THE STORY BEHIND OUR COVER
You might be picking up a theme here. For sure, Moody is focused on 70.3 and the lucrative PTO 100km racing (he finished 30th at the PTO Canadian Open in July). But he’s also into race diversity to keep things fresh.
Indeed, you could safely surmise that Moody moves to a different beat, House music for a memorable period as it turns out. That chapter in his life, and the catalyst for the inaugural cover of TQ, has its roots at the University of Canterbury where Moody studied engineering.

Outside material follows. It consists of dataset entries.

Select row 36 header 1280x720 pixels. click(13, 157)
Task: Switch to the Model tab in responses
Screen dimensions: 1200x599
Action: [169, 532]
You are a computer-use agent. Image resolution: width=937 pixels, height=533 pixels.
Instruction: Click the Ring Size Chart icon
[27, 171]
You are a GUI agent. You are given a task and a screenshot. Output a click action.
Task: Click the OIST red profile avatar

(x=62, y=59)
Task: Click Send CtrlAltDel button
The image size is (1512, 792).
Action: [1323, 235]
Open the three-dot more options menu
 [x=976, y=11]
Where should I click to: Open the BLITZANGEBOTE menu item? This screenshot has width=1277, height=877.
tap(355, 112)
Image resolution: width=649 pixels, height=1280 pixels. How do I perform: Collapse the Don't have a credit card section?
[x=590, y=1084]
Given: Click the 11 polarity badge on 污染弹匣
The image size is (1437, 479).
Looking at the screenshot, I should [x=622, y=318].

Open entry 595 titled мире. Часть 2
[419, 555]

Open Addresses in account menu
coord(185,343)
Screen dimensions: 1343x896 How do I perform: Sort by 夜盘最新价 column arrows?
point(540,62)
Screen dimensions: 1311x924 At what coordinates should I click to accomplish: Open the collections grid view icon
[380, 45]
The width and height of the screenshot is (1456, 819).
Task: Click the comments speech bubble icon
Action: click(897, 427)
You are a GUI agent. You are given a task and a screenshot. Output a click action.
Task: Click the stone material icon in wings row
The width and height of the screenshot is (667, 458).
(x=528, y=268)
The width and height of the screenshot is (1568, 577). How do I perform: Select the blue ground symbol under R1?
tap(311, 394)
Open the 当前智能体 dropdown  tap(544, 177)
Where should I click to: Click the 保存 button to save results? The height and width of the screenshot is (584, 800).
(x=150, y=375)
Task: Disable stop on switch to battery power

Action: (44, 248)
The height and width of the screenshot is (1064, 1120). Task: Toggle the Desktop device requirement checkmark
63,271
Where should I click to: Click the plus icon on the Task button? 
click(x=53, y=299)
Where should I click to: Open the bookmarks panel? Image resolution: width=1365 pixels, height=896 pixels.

He had left Auckland Grammar with hopes of a running scholarship to the U.S. and preserved with that dream for the first semester before the parties starting making waking up for Saturday morning training and races harder and harder. Before he knew it, Moody and a pal found themselves as the closing act at UC’s famed end of lectures ‘Tea Party’.
“I probably shouldn’t be saying this but the first set of course-related costs went on a set of DJ decks and I think the second set did as well. I told myself they’re an investment and they’d pay for themselves…lucky that [gamble] actually paid off.”
Cue a crazy few months DJ-ing in the French ski resort of Les Deux Alpes after he’d graduated.
“Spent a few months over there, skied days, DJ six nights a week I think it was, something ludicrous, and then came back home. I wasn’t burnt out from it but there is only so much French House that you wanted to play.”
Moody resumed running on his return to Auckland and within a year had signed up for his first triathlon, Rotorua.Suffer. Five-time world champion and 2012 Olympic silver medallist Javier Gomez Noya won while Moody did exactly what it said on the tin, suffer. He was also hooked.
On the day of our cover shoot, Moody hammed up a bit more pain for the camera but the music playing on the TV screen front and centre of his pain cave was no artifical prop. Indeed, music has helped make Moody the athlete he is, “one of triathlon’s most exciting prospects” as his PTO bio trumpets.
“I’d always loved music and coming from running, they always talk about this cadence of 175. All I ever listened too for a long time was drum and base which is 175, and when I was un-coached for a period, I was always running at about 175 heart rate as well, it was full noise until you couldn’t anymore. It meant the runs were short [laughs].”
Thankfully, coach Bevan McKinnon has Moody on a much, ahem, shorter leash nowadays. The training runs might be longer and slower but one constant remains. Never, ever underestimate Jack Moody.